Bu mektup, İmam-ı Rabbani hazretleri tarafından Mîr Muhammed Numan’ın oğlu Mîr Abdurrahmân için yazılmıştır. Cennette Allahü teâlânın görüleceğine inanmayanlara cevap vermektedir:
Bismillahirrahmanirrahim. Allahü teâlânın görüleceğine inanmayanlar, Allahü teâlâ görülemez diyenler, sözlerini ispat etmek için, “Görülen şeyin, görenin karşısında olması lâzımdır. Allahü teâlâ, bir şeyin karşısında olamaz. Çünkü O, cihetsizdir. Cihetli olmak demek, sınırı, sonu, etrafı olmak demektir.
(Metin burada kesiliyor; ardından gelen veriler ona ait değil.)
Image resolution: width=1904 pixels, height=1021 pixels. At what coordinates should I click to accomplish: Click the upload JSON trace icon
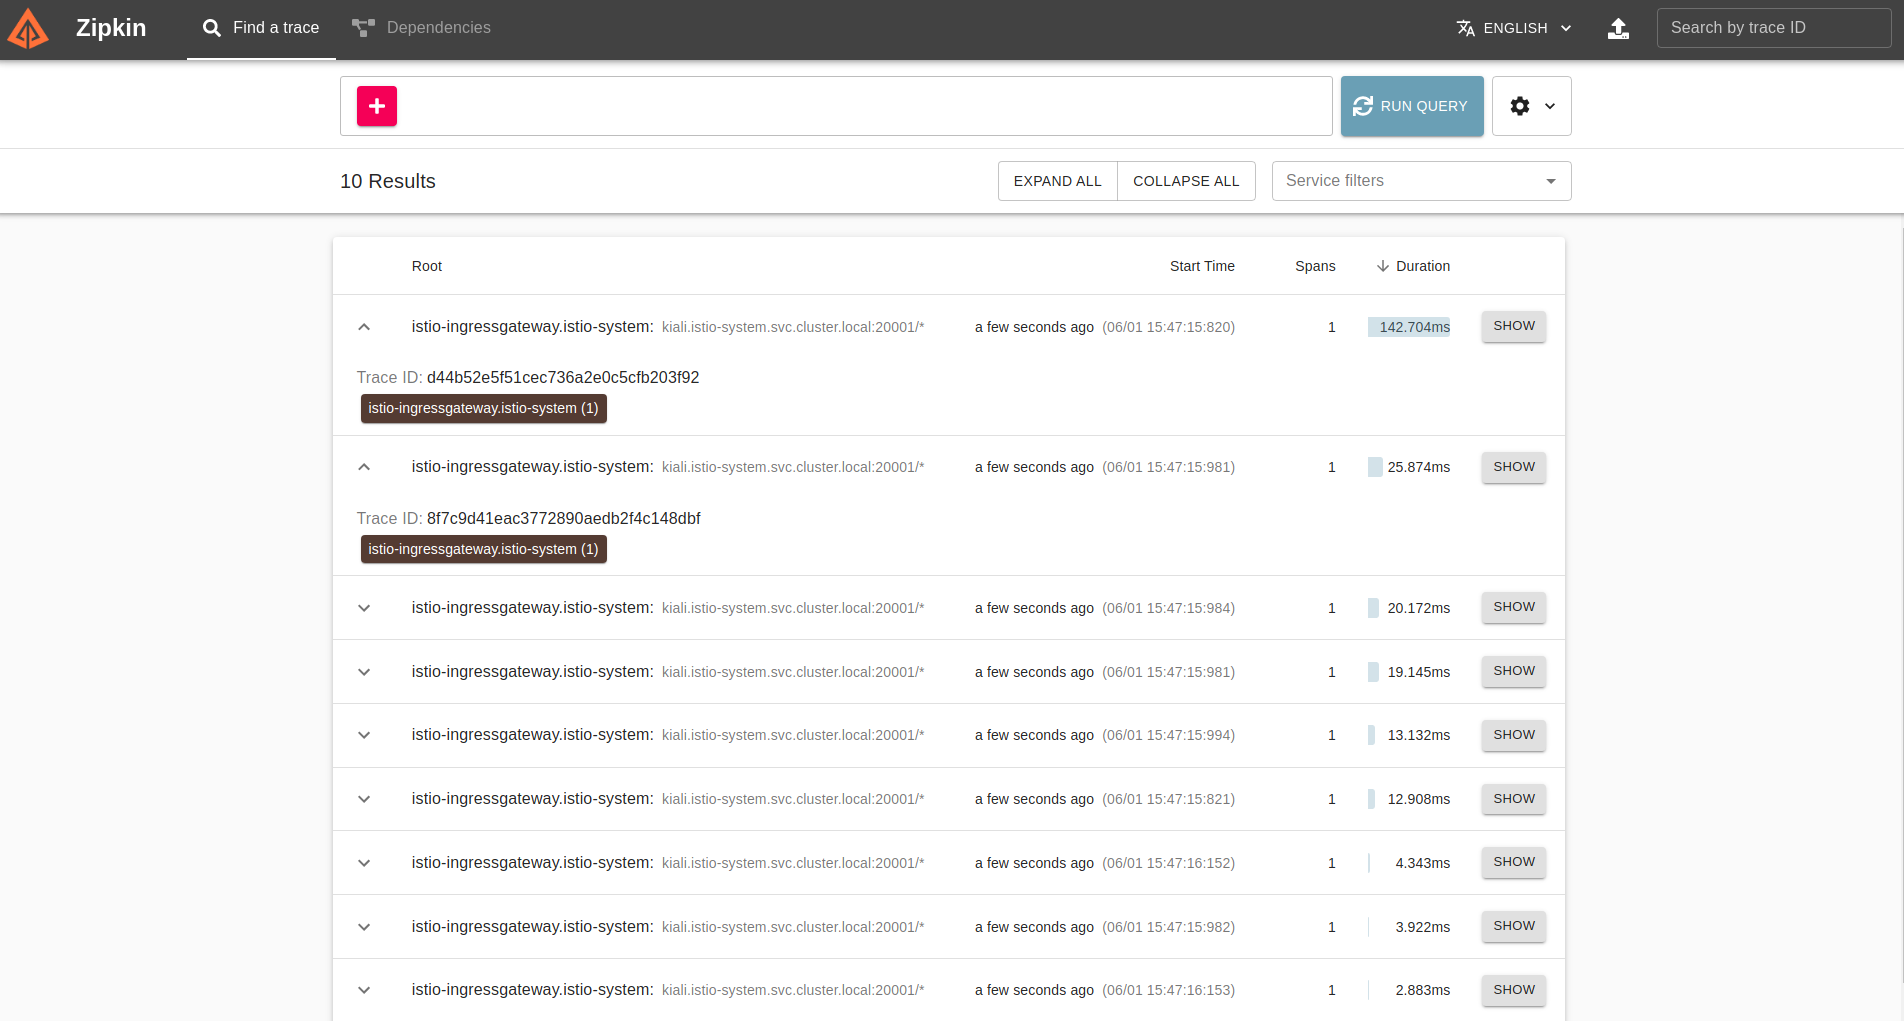tap(1618, 28)
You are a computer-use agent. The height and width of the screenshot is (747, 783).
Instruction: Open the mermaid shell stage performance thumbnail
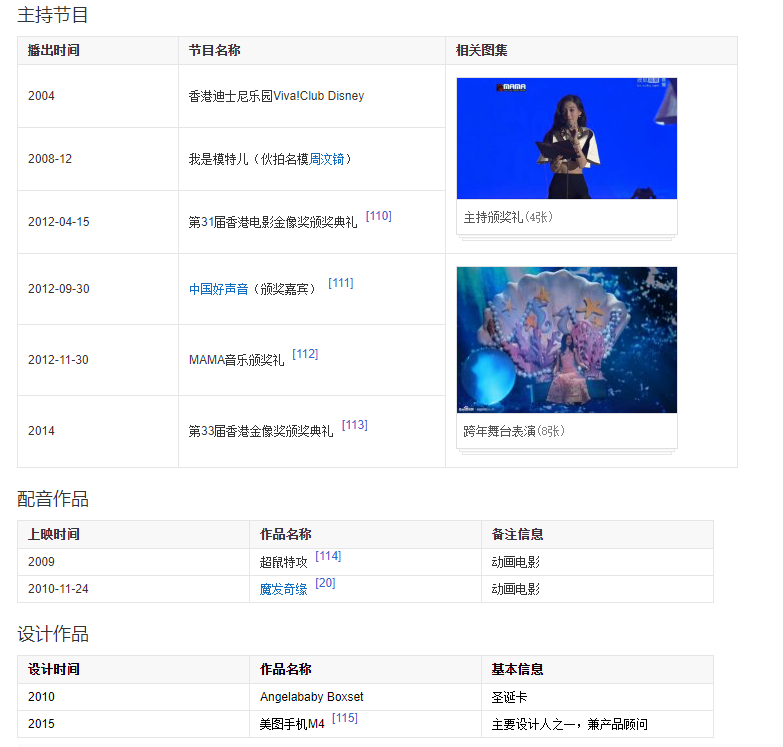[566, 339]
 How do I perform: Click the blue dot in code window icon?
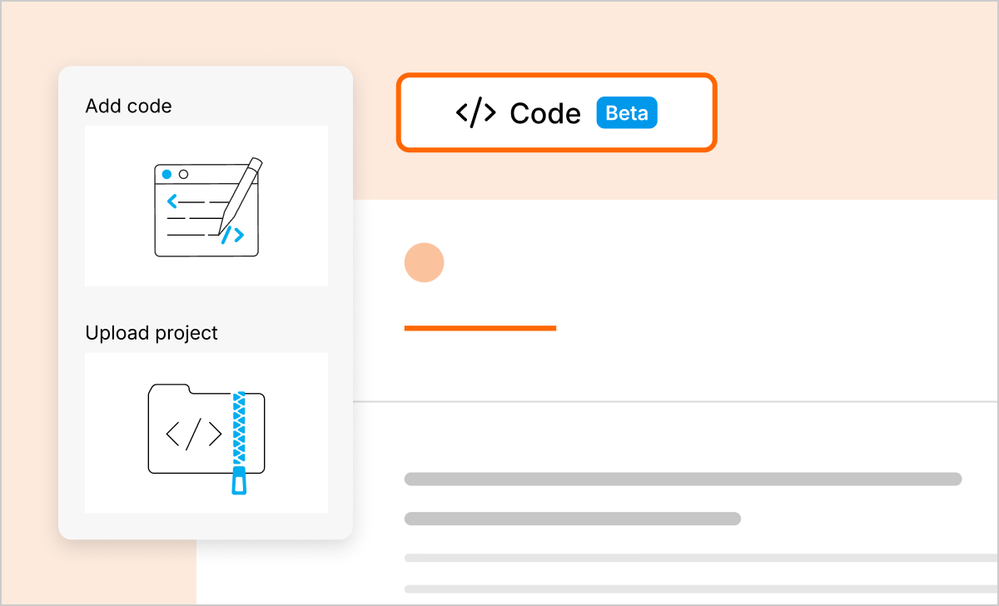tap(167, 175)
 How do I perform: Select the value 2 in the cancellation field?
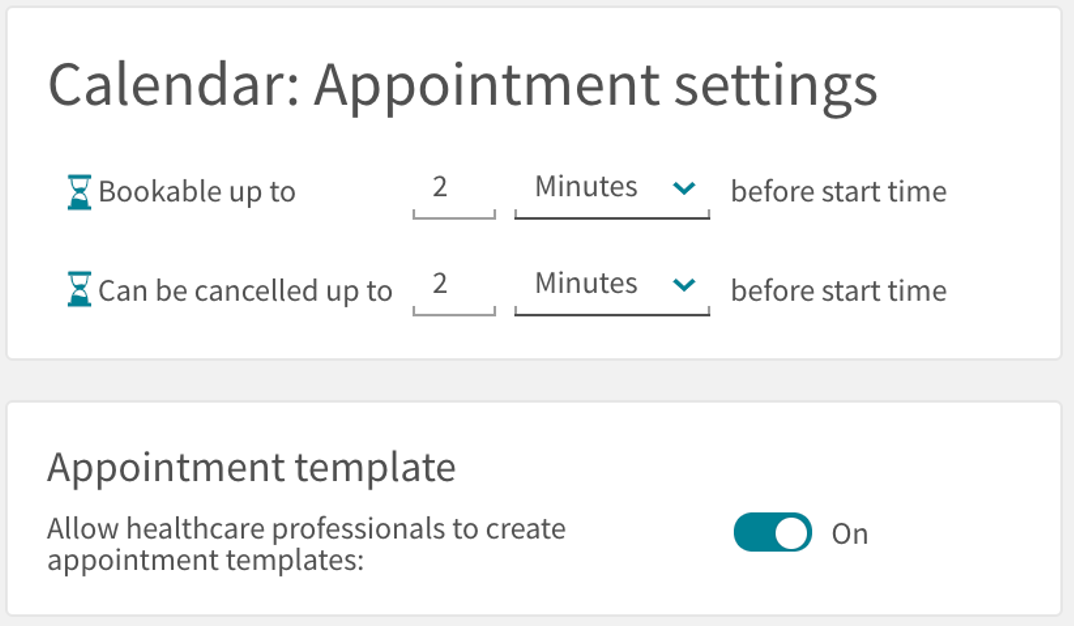tap(440, 284)
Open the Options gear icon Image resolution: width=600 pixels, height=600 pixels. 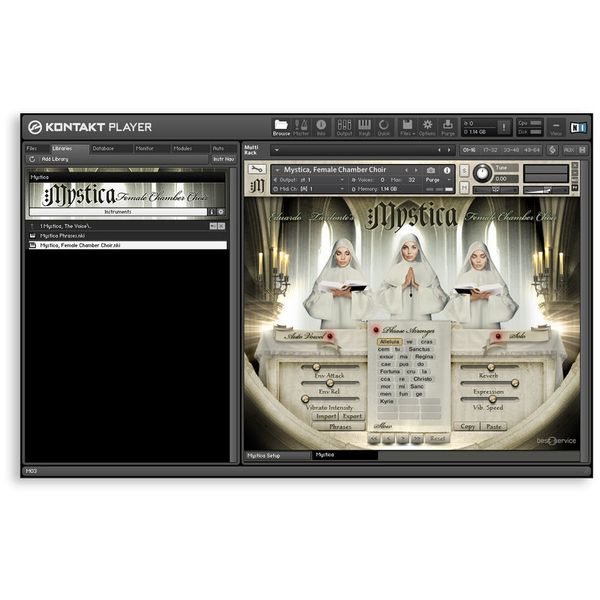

Bunlar ise, Allahü teâlâ için kusurdur, noksanlıktır. İlahta bu kusurlar olamaz” diyorlar.
Bunlara cevap olarak deriz ki Allahü teâlânın kudreti, kuvveti o kadar çoktur ki bu geçici ve zayıf olan dünya hayatında, hissiz, hareketsiz, içi boş iki sinir parçasına, karşısında olan şeyleri görebilmek kuvveti vermiştir. Sinirlere bu kuvveti veren yüce Allah, ahirette, daha kuvvetli ve hiç yok olmayacak olan bu iki sinir parçasına, karşısında olmayanları, cihetsiz veya her cihette olanları da görmek kuvvetini veremez mi? Çünkü O, sonsuz kudret sâhibidir ve ahirette hissedilmesi ve görülmesi kabildir. Bazı yerlerde ve zamanlarda, görmek için, karşılıklı ve belli yönde bulunmayı şart kılmış, başka yerlerde ve zamanlarda, bu şart olmadan görmek kuvveti vermiştir. Bu iki yer birbirine hiç benzemediği hâlde, birinde lazım olan şartları, ötekinde de lâzımdır demek, doğrusu pek insafsızlık olur. Mahlukları yalnız bu görünen, ölçülen (Âlem-i mülk) olarak bilip, akıl ile anlaşılmayan (Âlem-i melekut)daki şaşılacak varlıklara inanmamak olur.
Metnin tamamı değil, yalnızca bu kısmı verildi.